Go back in time to an American Indian village on what became Pacific Avenue, to Babe Ruth's visit to the Pantages Theater, to the days when the neon Elephant Car Wash sign would not have been retro.

Go to a kabuki theater in Japan, to a rocky shoreline, to a dada art salon.

Designers of the five steel-and-translucent-glass streetcar stations along Sound Transit's 1.6-mile, $80.4 million light-rail route through downtown Tacoma hope the art will transport passengers, too.

They unveiled their $466,000 of work - paid for by the percent-for-art ordinance - during a media tour Monday of the Tacoma Link project.

"Five to 10 years down the road, we'll see development take place because of this," said City Councilman Kevin Phelps, who applauded the designs.

Lead artists on the project were Seattle's Fernanda D'Agostino, who has a decade of experience in public art, and Tacoma native and boatbuilder Nate Slater.

They thought of the five stations as a family. Each member is different, but they all relate. Architects from Lake Oswego, Ore.-based Otak worked closely with the artists to make the structures and art complementary, including creating stools that look like railroad spikes.

The streetcar line begins outside Freighthouse Square near the Tacoma Dome parking garage, where glass panes atop the station are set to look like a fluttering wave of water.

At the 25th Street "pop art" station next to the Elephant neon sign, Slater's six oversized aluminum fishing lures sway in the wind on poles above the station.

Adjacent to the Union Station stop is a 450-foot landscaped median garden with stone and bronze sculptures based on American Indian fishing implements. Look for spears, sinker stones, a clam rake and a cod lure. Bronze ribs evoke the hull of a boat.

The art celebrates craftsmanship, a value that native and immigrant cultures in Tacoma shared, D'Agostino said. Printed on the glass of the station are photographs of canoes and early trains, and poetry by Tacomans Amelia Haller and Philip H. Red Eagle.

"Old dreams not forgotten but forged in a new land," wrote Haller.

Red Eagle wrote, "Old Dreams; Old Songs; Old Stories; Alive in this Old World."

At the Convention Center stop at 15th and Commerce streets, D'Agostino and artist Ingrid Lahti acknowledged Tacoma's connection to glass art and its orientation toward Mount Rainier. Cairns encased in stainless steel align the ancient with the contemporary, D'Agostino said. She designed colored glass for the canopy.

At the end of the line on Commerce and Ninth streets, images of playbills from the nearby theaters are inlaid in the sidewalk in red granite as though they blew there in the wind.
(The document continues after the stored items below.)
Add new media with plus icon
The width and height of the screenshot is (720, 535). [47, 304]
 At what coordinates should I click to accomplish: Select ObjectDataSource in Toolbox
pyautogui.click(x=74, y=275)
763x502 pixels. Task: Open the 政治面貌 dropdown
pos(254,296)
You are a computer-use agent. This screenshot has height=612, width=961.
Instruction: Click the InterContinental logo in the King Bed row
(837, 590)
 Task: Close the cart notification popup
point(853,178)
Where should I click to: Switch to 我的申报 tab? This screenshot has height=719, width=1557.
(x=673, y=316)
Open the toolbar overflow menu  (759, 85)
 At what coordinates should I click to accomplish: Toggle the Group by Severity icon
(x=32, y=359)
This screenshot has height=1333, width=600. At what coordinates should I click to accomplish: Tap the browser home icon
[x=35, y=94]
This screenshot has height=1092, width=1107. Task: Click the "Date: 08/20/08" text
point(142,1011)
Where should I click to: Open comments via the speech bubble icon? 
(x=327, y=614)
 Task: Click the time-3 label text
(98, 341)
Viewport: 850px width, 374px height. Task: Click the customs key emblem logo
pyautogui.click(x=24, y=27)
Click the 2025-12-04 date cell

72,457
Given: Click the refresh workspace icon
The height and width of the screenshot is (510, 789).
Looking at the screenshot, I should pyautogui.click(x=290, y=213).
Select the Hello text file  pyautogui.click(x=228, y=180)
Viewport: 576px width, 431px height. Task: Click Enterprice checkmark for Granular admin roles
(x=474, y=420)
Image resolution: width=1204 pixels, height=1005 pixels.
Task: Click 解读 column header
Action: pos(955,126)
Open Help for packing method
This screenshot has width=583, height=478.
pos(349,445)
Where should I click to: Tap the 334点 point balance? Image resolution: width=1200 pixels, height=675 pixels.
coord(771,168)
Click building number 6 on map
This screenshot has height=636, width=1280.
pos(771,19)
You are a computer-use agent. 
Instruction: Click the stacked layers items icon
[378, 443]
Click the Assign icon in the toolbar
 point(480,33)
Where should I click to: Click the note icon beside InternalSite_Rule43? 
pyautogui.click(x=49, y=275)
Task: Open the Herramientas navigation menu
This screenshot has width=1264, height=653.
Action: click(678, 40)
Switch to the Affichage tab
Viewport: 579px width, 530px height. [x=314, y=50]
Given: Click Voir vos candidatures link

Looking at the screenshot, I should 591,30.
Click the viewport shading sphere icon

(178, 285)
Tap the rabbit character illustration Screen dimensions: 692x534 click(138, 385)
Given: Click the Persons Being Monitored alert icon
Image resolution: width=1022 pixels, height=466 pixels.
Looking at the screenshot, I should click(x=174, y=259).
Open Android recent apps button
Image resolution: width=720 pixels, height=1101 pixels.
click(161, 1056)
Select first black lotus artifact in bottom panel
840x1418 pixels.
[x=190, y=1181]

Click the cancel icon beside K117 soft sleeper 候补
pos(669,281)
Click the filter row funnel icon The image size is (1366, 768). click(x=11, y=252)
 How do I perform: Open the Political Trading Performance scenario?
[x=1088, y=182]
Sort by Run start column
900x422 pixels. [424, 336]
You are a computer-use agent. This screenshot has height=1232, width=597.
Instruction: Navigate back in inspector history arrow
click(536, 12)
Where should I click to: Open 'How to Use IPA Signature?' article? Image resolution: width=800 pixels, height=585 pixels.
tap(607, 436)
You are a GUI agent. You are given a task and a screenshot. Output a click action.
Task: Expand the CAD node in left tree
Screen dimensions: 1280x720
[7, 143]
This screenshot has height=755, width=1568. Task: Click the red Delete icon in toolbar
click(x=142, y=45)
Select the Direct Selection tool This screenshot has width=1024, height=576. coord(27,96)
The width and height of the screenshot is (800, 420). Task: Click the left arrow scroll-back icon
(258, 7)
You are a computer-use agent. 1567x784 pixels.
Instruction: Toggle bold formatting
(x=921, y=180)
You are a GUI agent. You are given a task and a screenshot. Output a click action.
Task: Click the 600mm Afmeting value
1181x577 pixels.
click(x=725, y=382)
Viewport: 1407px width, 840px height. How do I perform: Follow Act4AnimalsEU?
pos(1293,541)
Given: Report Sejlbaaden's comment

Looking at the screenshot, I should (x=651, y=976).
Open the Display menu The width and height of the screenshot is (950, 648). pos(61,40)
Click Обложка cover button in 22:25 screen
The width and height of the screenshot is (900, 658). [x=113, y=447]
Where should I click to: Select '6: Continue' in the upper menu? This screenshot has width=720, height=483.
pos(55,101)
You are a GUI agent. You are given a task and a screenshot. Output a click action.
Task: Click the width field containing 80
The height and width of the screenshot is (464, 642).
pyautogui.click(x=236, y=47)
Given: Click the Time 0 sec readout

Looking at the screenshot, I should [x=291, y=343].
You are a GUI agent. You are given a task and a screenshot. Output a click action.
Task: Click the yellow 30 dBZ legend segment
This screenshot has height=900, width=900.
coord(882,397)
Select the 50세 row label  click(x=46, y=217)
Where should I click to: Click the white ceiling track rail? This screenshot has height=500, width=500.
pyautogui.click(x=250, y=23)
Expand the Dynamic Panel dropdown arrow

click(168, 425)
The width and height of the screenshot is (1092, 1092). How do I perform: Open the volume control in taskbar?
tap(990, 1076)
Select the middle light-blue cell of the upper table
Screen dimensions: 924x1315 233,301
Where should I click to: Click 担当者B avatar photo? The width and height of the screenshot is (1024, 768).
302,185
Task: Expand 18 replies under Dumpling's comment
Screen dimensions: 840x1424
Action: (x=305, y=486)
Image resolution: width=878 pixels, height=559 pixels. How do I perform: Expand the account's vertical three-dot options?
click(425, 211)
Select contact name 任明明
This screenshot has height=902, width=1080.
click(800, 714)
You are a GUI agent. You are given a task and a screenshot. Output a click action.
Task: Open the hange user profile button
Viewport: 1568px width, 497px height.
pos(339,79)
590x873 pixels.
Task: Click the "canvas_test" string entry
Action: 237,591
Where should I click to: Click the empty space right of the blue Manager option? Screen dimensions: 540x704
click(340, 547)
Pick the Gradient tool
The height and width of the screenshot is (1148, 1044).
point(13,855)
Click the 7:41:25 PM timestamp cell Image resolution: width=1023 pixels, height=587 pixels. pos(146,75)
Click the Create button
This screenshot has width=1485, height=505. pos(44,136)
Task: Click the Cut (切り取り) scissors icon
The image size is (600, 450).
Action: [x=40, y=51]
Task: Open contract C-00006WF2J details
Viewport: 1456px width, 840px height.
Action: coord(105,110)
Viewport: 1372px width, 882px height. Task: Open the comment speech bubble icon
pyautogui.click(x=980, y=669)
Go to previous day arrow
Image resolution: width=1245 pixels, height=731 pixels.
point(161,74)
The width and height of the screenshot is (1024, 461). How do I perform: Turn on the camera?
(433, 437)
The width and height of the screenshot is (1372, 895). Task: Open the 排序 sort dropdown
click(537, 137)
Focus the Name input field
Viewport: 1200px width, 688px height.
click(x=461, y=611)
A video shot by Marianna Hanniger will be projected from dusk to 10 p.m. each night on etched glass wind-guard panes. In dreamlike sequences, it features performances from Tacoma Kabuki Academy, Tacoma Chinese Opera Research and Development Association, Tacoma City Ballet and the hip-hop group Dance Broomz. Sapphire lights above will bathe the station at night.

"I think this is the first video projection on glass in the country in this kind of setting," D'Agostino said.